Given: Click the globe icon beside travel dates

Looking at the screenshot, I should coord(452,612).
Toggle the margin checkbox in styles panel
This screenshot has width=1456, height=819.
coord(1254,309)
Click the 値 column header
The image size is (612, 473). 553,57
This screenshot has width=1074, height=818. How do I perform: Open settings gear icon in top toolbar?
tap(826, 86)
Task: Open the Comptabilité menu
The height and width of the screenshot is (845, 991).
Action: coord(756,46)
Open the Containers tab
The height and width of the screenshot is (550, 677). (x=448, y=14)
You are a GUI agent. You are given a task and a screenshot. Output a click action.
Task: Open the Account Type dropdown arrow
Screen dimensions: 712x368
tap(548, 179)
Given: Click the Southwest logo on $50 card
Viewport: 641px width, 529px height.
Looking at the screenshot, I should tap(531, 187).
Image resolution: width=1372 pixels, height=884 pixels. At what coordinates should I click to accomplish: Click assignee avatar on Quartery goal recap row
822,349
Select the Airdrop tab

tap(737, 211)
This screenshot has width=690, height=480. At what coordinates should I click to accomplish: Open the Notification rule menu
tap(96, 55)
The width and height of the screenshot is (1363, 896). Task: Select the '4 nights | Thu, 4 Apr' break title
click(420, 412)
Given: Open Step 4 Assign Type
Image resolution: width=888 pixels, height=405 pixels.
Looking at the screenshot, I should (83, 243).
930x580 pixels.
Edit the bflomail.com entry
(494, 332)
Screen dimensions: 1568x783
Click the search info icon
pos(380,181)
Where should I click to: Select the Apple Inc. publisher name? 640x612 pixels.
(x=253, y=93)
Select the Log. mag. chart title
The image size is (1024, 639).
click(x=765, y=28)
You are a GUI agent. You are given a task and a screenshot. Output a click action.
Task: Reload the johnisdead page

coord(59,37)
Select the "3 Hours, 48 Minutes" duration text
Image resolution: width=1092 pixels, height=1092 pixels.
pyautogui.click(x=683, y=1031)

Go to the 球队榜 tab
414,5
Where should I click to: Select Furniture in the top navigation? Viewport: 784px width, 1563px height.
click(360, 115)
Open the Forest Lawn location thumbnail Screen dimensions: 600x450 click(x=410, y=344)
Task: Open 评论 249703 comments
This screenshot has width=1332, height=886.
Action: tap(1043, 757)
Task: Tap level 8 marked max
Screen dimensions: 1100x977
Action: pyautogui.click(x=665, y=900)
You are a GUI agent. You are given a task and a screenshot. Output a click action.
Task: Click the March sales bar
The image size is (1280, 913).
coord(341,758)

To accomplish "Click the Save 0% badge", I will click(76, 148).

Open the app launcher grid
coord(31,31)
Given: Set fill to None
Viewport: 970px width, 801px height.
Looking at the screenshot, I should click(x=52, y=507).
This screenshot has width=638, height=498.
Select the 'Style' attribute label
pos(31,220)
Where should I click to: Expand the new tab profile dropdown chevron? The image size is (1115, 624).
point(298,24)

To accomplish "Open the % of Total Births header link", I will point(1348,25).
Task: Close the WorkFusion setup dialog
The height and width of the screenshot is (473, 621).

· · · ·

Required action:
Output all preceding records character for character.

Response below:
Given: Click the globe icon beside travel dates

Looking at the screenshot, I should coord(452,612).
Toggle the margin checkbox in styles panel
This screenshot has width=1456, height=819.
coord(1254,309)
Click the 値 column header
The image size is (612, 473). 553,57
This screenshot has width=1074, height=818. How do I perform: Open settings gear icon in top toolbar?
tap(826, 86)
Task: Open the Comptabilité menu
The height and width of the screenshot is (845, 991).
Action: coord(756,46)
Open the Containers tab
The height and width of the screenshot is (550, 677). (x=448, y=14)
You are a GUI agent. You are given a task and a screenshot. Output a click action.
Task: Open the Account Type dropdown arrow
Screen dimensions: 712x368
tap(548, 179)
Given: Click the Southwest logo on $50 card
Viewport: 641px width, 529px height.
Looking at the screenshot, I should tap(531, 187).
Image resolution: width=1372 pixels, height=884 pixels. At what coordinates should I click to accomplish: Click assignee avatar on Quartery goal recap row
822,349
Select the Airdrop tab

tap(737, 211)
This screenshot has width=690, height=480. At what coordinates should I click to accomplish: Open the Notification rule menu
tap(96, 55)
The width and height of the screenshot is (1363, 896). Task: Select the '4 nights | Thu, 4 Apr' break title
click(420, 412)
Given: Open Step 4 Assign Type
Image resolution: width=888 pixels, height=405 pixels.
Looking at the screenshot, I should (83, 243).
930x580 pixels.
Edit the bflomail.com entry
(494, 332)
Screen dimensions: 1568x783
Click the search info icon
pos(380,181)
Where should I click to: Select the Apple Inc. publisher name? 640x612 pixels.
(x=253, y=93)
Select the Log. mag. chart title
The image size is (1024, 639).
click(x=765, y=28)
You are a GUI agent. You are given a task and a screenshot. Output a click action.
Task: Reload the johnisdead page

coord(59,37)
Select the "3 Hours, 48 Minutes" duration text
Image resolution: width=1092 pixels, height=1092 pixels.
pyautogui.click(x=683, y=1031)

Go to the 球队榜 tab
414,5
Where should I click to: Select Furniture in the top navigation? Viewport: 784px width, 1563px height.
click(360, 115)
Open the Forest Lawn location thumbnail Screen dimensions: 600x450 click(x=410, y=344)
Task: Open 评论 249703 comments
This screenshot has width=1332, height=886.
Action: tap(1043, 757)
Task: Tap level 8 marked max
Screen dimensions: 1100x977
Action: pyautogui.click(x=665, y=900)
You are a GUI agent. You are given a task and a screenshot. Output a click action.
Task: Click the March sales bar
The image size is (1280, 913).
coord(341,758)

To accomplish "Click the Save 0% badge", I will click(76, 148).

Open the app launcher grid
coord(31,31)
Given: Set fill to None
Viewport: 970px width, 801px height.
Looking at the screenshot, I should click(x=52, y=507).
This screenshot has width=638, height=498.
Select the 'Style' attribute label
pos(31,220)
Where should I click to: Expand the new tab profile dropdown chevron? The image size is (1115, 624).
point(298,24)

To accomplish "Open the % of Total Births header link", I will point(1348,25).
Task: Close the WorkFusion setup dialog
The height and width of the screenshot is (473, 621).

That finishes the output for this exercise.